Like the government agency that always finds new justifications for its existence, NATO has intervened in civil wars in Bosnia and Somalia, which hardly had anything to do with stopping the Soviet Army from marching into Paris, London, and Rome.
Perhaps a closer look at the alliance’s origins is merited. When formed, NATO cited Article 51 of the UN Charter as its authorization for existence. Dean Acheson, who was secretary of state at the time, trumpeted NATO as “designed to fit precisely into the framework of the United Nations…. The United States government and the governments with which we are associated in the treaty are convinced that it is [an] essential measure for strengthening the United Nations.”
In other words, the globalists then and now view NATO not so much as some sort of mutual defense against Soviet aggression, but as a way to increase the power of the UN, at the expense of our own national sovereignty.
As Pat Buchanan wrote in 1998, “With NATO expansion, we give up forever our freedom to decide when and whether to go to war.

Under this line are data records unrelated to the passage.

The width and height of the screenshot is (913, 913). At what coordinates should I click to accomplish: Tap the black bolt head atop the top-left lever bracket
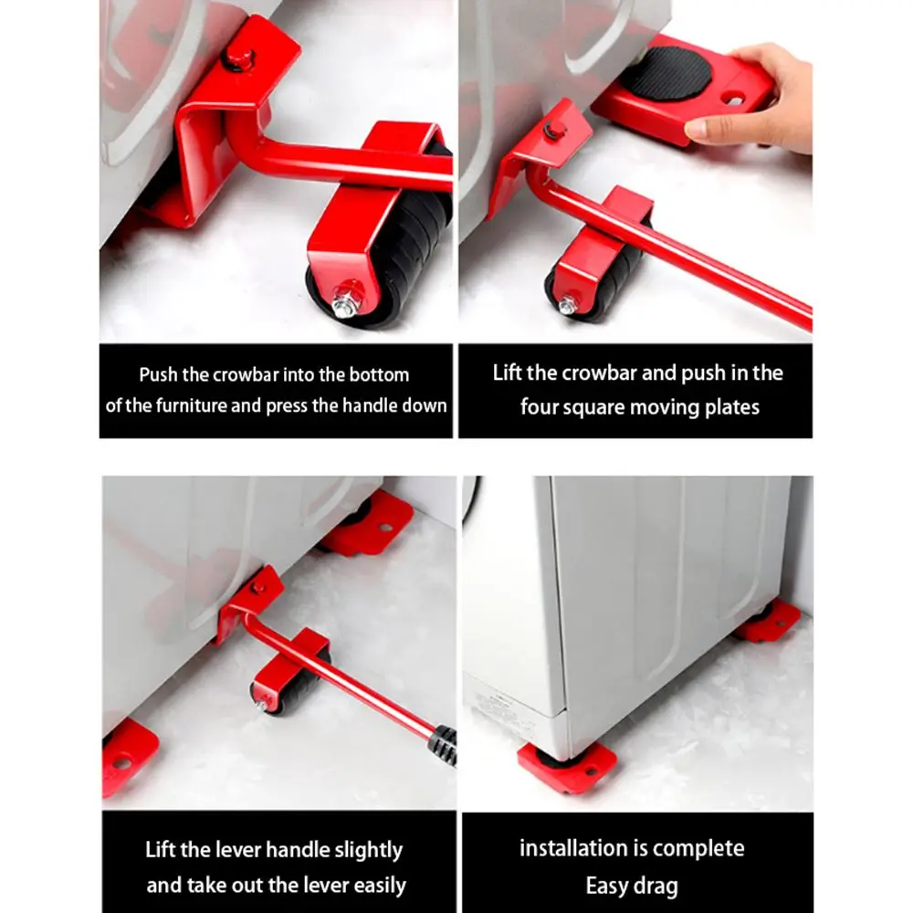237,58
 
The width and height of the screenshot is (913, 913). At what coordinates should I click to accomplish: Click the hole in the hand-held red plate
736,95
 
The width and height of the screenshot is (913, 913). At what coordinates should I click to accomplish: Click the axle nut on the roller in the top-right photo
567,304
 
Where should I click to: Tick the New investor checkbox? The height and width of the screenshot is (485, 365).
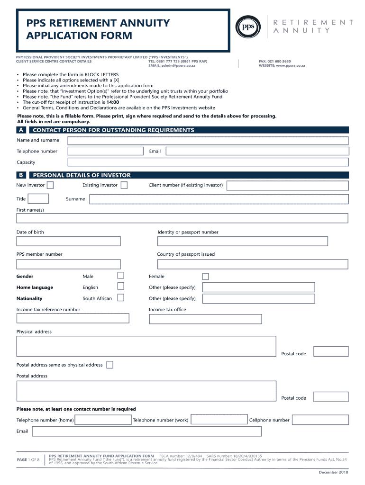[x=50, y=185]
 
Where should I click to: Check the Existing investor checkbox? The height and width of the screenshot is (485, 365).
[x=124, y=185]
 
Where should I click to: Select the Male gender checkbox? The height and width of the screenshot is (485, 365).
[x=121, y=276]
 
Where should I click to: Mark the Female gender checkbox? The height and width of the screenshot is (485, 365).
[x=205, y=276]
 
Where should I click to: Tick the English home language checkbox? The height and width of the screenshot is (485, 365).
[x=121, y=286]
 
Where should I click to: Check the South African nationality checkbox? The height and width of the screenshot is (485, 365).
[x=121, y=297]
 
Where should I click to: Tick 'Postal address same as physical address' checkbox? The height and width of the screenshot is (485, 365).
[x=110, y=365]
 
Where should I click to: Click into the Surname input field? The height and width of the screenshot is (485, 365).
[x=219, y=199]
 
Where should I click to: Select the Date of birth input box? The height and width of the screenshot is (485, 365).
[x=69, y=241]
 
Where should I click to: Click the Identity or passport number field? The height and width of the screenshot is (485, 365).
[x=242, y=241]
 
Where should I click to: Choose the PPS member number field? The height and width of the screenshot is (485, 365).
[x=69, y=264]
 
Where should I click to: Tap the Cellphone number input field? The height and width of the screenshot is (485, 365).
[x=320, y=420]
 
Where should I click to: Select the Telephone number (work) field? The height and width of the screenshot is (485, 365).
[x=219, y=420]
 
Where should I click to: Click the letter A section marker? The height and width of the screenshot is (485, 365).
[x=21, y=130]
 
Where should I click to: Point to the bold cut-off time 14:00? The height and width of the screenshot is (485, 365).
[x=112, y=102]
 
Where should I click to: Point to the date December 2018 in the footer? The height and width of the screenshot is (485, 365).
[x=333, y=472]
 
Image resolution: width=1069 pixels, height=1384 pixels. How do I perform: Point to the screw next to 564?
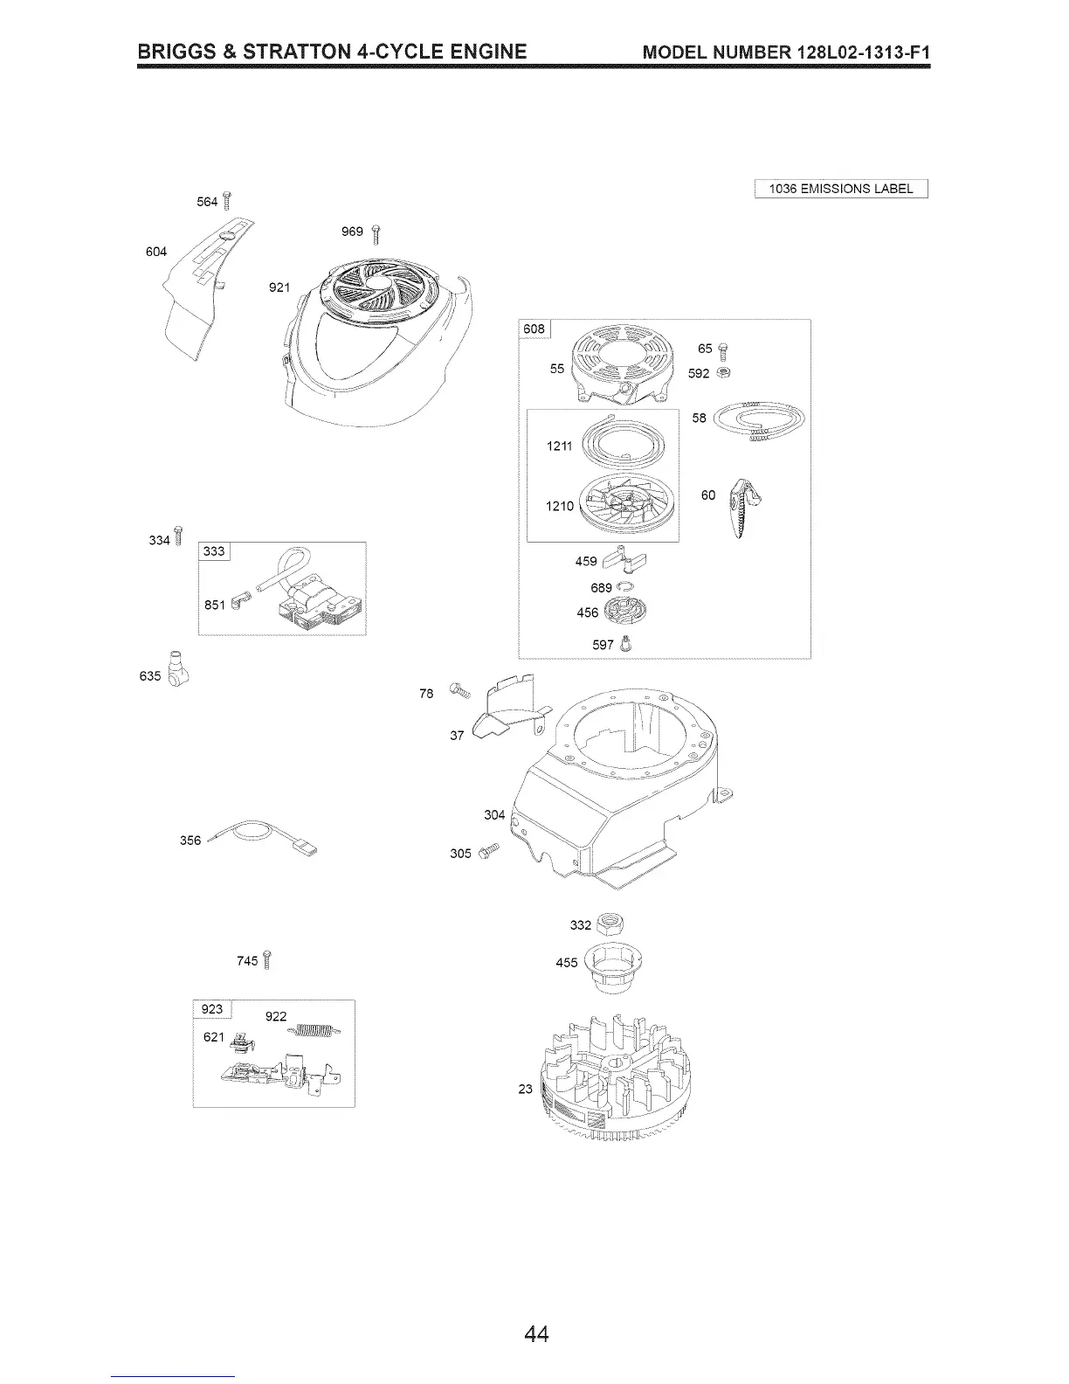point(227,201)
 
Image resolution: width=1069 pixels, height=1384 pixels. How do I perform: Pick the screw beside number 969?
point(376,232)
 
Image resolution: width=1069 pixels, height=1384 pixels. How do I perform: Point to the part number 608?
point(534,329)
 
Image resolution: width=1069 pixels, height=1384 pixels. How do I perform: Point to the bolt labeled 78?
point(459,691)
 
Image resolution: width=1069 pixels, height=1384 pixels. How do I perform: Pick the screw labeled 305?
point(488,850)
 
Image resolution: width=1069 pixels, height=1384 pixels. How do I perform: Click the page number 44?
point(536,1334)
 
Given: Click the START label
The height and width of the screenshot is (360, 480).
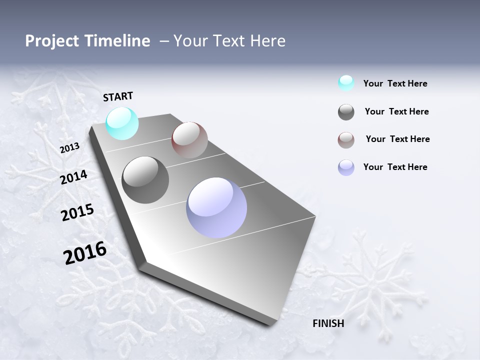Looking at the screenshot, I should tap(118, 96).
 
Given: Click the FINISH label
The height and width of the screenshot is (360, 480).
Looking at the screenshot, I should tap(328, 324).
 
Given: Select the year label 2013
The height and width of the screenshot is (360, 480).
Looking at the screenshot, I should tap(70, 148).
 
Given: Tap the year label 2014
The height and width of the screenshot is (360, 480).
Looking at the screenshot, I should tap(74, 177).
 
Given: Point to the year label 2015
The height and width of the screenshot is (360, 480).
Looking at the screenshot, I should tap(78, 212).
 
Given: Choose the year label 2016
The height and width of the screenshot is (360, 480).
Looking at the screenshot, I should tap(85, 253).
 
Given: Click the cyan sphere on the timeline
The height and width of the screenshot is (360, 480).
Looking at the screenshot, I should tap(122, 123).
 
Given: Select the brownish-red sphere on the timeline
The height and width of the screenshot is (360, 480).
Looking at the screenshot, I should tap(190, 140).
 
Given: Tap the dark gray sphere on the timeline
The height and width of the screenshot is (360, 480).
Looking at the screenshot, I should tap(146, 180).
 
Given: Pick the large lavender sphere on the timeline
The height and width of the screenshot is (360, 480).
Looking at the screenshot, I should tap(216, 208).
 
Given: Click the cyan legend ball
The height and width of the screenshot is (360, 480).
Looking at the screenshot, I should tap(346, 83).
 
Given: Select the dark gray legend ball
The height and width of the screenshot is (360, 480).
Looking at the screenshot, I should tap(346, 112).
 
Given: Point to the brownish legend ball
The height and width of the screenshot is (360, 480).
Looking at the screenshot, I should tap(346, 140).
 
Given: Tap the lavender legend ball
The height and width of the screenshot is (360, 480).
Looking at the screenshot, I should tap(346, 168).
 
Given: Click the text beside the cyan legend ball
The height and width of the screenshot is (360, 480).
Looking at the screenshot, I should tap(395, 84).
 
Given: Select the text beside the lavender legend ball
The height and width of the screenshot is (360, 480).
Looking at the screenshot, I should tap(395, 167).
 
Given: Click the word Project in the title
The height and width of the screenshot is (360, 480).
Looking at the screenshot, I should tap(51, 41).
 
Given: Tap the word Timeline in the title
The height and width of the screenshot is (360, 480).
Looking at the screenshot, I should tap(120, 41).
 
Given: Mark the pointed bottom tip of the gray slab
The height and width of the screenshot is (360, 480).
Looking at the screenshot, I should tap(270, 324).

We give up forever the opportunity to bring the boys home, and we lock ourselves forever into virtually every future European war. NATO expansion entails a contemptuous dismissal of the wisdom of America’s greatest men, who warned us again and again against permanent alliances.”
Yet, Senator Jim Inhofe, another Oklahoma Republican, was quoted as saying in a letter to President Trump, “Russia’s continued aggression and repeated refusal to respect Ukraine’s territorial integrity warrants a strong response from those of us who respect the rules-based international order.” (Emphasis added.)
Inhofe later acknowledged that the term “defensive” military aid is not quite accurate. “It’s not a very sincere description of weapons because anything you send over you can use as a defensive weapon, but in order to get some of the people — in this case, the Democrats on the Defense committee — to be supportive, we wanted to call them defensive weapons.”
Such semantics are typical of the history of the globalist rhetoric we have heard, especially since the end of the Second World War. Ukraine, for example, is not even a member of NATO (though NATO membership for Ukraine is being considered), yet America is somehow considered obligated to risk a military confrontation with Russia over a nation on its border.
Buchanan’s words in 1998 seem applicable today. “That One Worlders are doing this is easy to understand; that self-professed conservatives are collaborating seems inexplicable — further proof that there is no true conservative party in Washington today.”
Rather than giving aid to Ukraine to avoid war with Russia over countries in eastern Europe, as Congressman Russell suggests, a better solution is for the United States to end its relationship with NATO, so we are no longer obligated to go to war over some dispute between Russia and countries in eastern Europe.